Postanowienie to wydał na krótkim posiedzeniu, transmitowanym przez pierwszy kanał egipskiej telewizji, sąd w peryferyjnej dzielnicy Kairu, Al-Tagama El-Hames.
Sala sądu była szczelnie wypełniona publicznością. Wokół budynku również zgromadził się tłum, nad którym starały się panować dziesiątki policjantów i oddział żołnierzy. W odwodzie mieli kilka samochodów pancernych.
Wraz z al-Adlim podczas kilkuminutowej rozprawy wstępnej zasiadało na ławie oskarżonych, umieszczonej ze względów bezpieczeństwa w specjalnej klatce, sześciu jego byłych doradców, podobnie jak on - w eleganckich garniturach i krawatach.
Oni także będą sądzeni razem z byłym prezydentem w procesie, którego początek sędzia wyznaczył na 3 sierpnia.

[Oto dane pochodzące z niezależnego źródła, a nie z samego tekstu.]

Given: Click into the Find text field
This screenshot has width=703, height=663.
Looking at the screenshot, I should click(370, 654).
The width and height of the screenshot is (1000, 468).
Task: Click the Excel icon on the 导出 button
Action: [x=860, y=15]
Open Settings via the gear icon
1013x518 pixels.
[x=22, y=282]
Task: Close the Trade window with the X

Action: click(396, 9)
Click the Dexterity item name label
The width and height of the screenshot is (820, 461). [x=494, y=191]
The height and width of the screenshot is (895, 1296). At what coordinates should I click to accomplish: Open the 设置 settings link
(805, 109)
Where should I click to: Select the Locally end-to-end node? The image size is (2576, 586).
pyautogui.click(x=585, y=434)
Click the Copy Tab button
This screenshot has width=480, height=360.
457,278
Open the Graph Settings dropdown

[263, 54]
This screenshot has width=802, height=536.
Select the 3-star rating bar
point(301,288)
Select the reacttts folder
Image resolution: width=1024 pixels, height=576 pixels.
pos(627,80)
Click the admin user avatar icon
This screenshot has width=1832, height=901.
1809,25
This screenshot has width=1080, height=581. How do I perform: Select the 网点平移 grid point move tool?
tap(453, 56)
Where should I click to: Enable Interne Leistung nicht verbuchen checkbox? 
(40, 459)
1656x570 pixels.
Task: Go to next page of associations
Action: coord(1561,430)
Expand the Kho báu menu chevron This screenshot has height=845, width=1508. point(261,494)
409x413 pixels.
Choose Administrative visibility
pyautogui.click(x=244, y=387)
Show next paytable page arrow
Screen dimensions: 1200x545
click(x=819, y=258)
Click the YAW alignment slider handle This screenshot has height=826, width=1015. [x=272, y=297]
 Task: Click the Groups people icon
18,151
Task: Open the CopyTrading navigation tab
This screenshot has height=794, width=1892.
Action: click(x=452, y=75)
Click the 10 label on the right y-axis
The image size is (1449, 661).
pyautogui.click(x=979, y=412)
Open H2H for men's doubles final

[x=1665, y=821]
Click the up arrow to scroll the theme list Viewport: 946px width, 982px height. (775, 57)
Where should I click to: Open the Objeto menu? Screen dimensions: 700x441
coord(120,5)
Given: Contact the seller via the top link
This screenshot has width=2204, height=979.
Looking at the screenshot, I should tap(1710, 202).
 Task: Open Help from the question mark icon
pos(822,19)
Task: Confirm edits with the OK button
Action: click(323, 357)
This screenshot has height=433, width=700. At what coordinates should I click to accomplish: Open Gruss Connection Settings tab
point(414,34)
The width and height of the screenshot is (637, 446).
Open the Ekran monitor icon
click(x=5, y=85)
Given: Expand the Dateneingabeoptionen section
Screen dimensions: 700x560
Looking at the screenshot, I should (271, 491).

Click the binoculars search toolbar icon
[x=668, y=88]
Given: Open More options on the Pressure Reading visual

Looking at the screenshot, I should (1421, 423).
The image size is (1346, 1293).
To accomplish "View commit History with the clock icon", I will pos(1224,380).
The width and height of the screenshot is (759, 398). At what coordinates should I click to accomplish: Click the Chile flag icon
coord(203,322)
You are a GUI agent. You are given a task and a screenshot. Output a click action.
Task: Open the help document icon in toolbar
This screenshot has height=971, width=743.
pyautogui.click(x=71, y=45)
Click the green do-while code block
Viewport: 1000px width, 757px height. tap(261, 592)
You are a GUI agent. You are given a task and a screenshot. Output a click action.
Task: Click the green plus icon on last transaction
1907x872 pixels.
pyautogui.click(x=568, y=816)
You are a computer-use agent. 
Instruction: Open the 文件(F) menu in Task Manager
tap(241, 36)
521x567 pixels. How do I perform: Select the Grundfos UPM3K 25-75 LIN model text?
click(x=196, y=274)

Na procesie będą także sądzeni dwaj synowie Mubaraka: Alaa i Gamal.
Prokuratura oskarża Mubaraka, że we współpracy ze swoim ministrem spraw wewnętrznych "mordował z premedytacją uczestników pokojowych demonstracji" przeciwko jego reżimowi.
5 maja al-Adli został już skazany na 12 lat więzienia za pranie brudnych pieniędzy i bezprawne wzbogacenie.
Był to pierwszy wyrok, jaki zapadł w procesie przeciwko przedstawicielowi reżimu Mubaraka.
Po ustąpieniu Mubaraka wskutek demonstracji ludowych, które rozpoczęły się 25 stycznia tego roku, główni jego współpracownicy zostali aresztowani, a przeciwko niektórym toczą się już procesy.